Active caspase-3 upregulation is augmented in at-risk cerebellar Purkinje cells following inferior olive chemoablation in the shaker mutant rat: an immunofluorescence study.

OBJECTIVES

Mechanisms underlying Purkinje cell (PC) death, which leads to many diseases in humans, are still poorly elucidated. Progressive PC degeneration occurs in shaker mutant rat due to an X-linked recessive mutation leading to gait ataxia and total-body tremors. Chemoablation of the inferior olive (IO) and olivocerebellar deafferentation temporally accelerated PC death from the natural 6-8 week time-course to 1-2 weeks in the shaker mutant rat.

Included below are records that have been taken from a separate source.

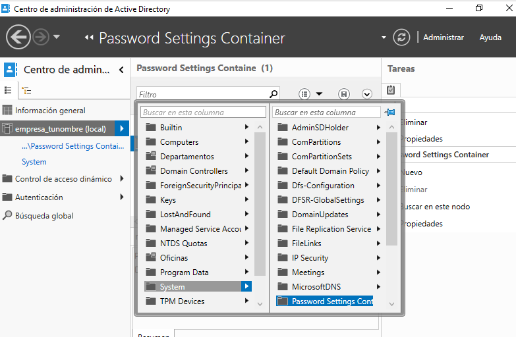516x337 pixels.
Task: Switch to list view in navigation pane
Action: (x=9, y=90)
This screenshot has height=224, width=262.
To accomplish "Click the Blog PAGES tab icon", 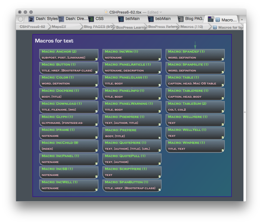I will coord(181,19).
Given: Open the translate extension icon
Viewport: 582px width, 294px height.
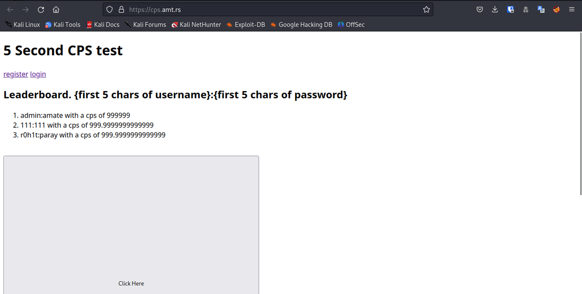Looking at the screenshot, I should pos(541,9).
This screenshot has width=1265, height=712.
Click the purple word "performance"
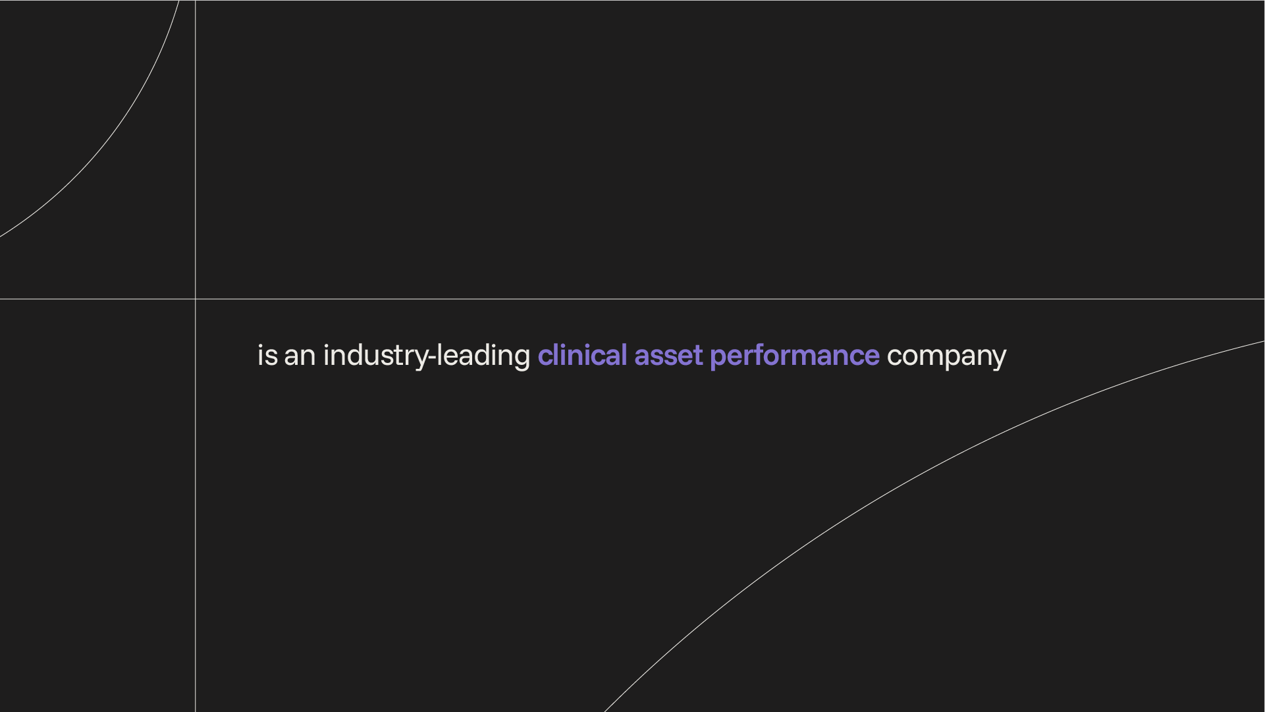point(794,358)
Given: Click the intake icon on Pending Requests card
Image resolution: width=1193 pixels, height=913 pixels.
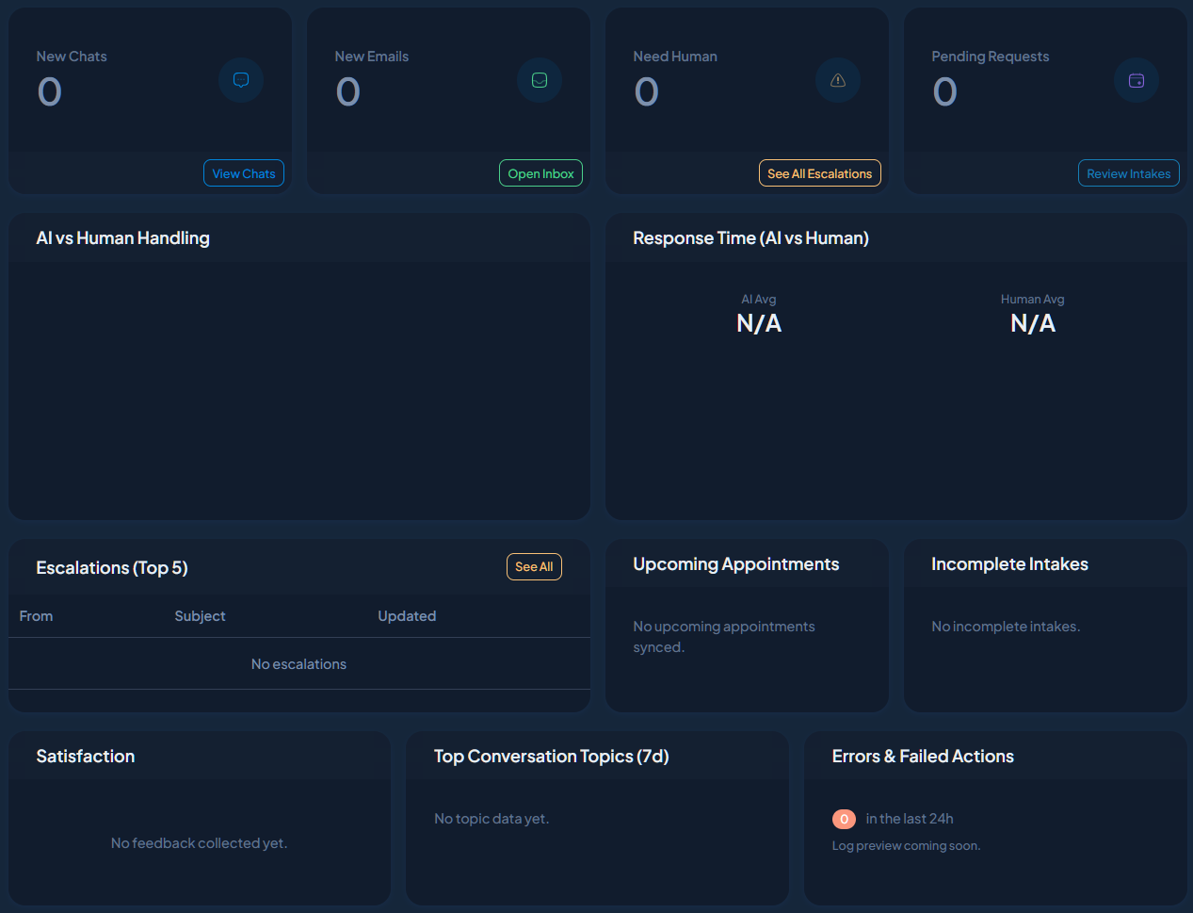Looking at the screenshot, I should tap(1136, 80).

The present study posits that IO chemoablation leads to the accelerated and augmented upregulation of the executioner active caspase-3 that triggers apoptosis of at-risk PCs throughout the ordinary phenotypic manifestation of the shaker mutation.

METHODS

Immunofluorescence and double labeling for calbindin and active caspase-3 were used in vermal cerebellar sections from IO-chemoablated rats to demonstrate the effect of IO chemoablation on active caspase-3 expression in at-risk PCs.

RESULTS

Active caspase-3 expression was enhanced in the anterior degeneration (ADC) and posterior degeneration (PDC) compartments to reach a peak in both degeneration compartments at 24 h following the injections for IO chemoablation.

DISCUSSION

Consequently, it can be deduced that active caspase-3 expression in shaker mutant rats is modifiable suggesting the possibility of targeting it therapeutically in an attempt to rescue PCs from death. Abbreviation PC: Purkinje cell; IO: inferior olive; ADC: Anterior degeneration compartment; PDC: Posterior degeneration compartment; ISC: Intermediate survival compartment; FNSC: Flocculonodular survival compartment.